ClawHub
Back to skill
v1.0.0

Qrcode Tool

BenignClawScan verdict for this skill. Analyzed May 1, 2026, 4:30 PM.

Analysis

This is a simple local QR-code tool, with only minor notes about manual Python dependencies and user-directed file reading/writing.

GuidanceThis skill appears safe for ordinary QR-code generation. Before installing dependencies, use a trusted Python environment, and when saving or reading files, make sure the paths are ones you intended to use.

Findings (2)

Artifact-based informational review of SKILL.md, metadata, install specs, static scan signals, and capability signals. ClawScan does not execute the skill or run runtime probes.

Abnormal behavior control

Checks for instructions or behavior that redirect the agent, misuse tools, execute unexpected code, cascade across systems, exploit user trust, or continue outside the intended task.

Agentic Supply Chain Vulnerabilities
SeverityLowConfidenceHighStatusNote
scripts/qr.py
print("Install with: pip install qrcode[pil]") ... print("Install with: pip install pillow pyzbar")

The script relies on Python packages that are not declared in an install spec and are suggested as manual, unpinned pip installs. This is common for a small Python utility, but users should install dependencies from trusted sources.

User impactInstalling Python packages adds third-party code to the local environment.
RecommendationUse a virtual environment, install packages from trusted sources, and prefer pinned dependency versions if this skill is packaged for repeated use.
Tool Misuse and Exploitation
SeverityInfoConfidenceHighStatusNote
scripts/qr.py
parser.add_argument('-r', '--read', help='Read QR from image') ... img = Image.open(image_path) ... img.save(output)
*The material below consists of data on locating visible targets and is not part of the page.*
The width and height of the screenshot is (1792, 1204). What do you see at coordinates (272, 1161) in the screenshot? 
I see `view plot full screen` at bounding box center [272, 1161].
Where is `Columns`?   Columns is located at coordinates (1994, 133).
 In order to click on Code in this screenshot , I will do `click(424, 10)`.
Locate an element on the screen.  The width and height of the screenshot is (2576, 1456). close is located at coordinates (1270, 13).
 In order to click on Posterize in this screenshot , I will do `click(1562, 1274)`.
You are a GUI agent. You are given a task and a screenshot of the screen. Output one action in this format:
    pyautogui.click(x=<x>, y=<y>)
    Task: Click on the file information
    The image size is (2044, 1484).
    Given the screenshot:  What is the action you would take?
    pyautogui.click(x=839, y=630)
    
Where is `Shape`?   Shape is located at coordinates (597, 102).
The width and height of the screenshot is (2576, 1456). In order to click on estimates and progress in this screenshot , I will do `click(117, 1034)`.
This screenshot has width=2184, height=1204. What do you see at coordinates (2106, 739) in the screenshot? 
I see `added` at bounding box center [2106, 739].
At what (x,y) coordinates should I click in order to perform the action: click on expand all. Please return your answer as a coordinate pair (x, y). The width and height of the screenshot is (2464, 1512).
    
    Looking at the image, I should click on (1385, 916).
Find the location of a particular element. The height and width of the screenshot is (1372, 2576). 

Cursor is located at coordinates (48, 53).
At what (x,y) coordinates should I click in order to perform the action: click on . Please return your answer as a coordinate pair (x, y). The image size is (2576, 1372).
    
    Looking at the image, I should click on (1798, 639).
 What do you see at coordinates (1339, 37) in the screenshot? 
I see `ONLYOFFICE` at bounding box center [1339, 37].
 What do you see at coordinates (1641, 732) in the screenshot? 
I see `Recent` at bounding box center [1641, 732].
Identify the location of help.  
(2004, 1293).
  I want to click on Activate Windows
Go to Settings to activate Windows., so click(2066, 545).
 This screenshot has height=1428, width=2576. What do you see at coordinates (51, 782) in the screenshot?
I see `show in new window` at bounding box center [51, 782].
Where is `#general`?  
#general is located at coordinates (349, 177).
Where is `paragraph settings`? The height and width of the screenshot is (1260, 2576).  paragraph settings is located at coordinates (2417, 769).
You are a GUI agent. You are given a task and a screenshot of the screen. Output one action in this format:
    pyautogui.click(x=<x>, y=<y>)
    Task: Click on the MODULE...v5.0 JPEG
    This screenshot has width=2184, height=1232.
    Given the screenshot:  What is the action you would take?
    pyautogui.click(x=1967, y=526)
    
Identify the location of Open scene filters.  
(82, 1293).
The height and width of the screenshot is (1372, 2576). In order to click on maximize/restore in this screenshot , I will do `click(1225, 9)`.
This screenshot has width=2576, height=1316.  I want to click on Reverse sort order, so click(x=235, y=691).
The tool can read a user-specified image and write a user-specified output file. This is aligned with QR-code use, but it means the agent should be careful about what local paths it is asked to access or overwrite.

User impactA mistaken path could read an unintended image or overwrite/create a file at the chosen output location.
RecommendationConfirm output filenames before saving and only use the read option on images you intend to decode.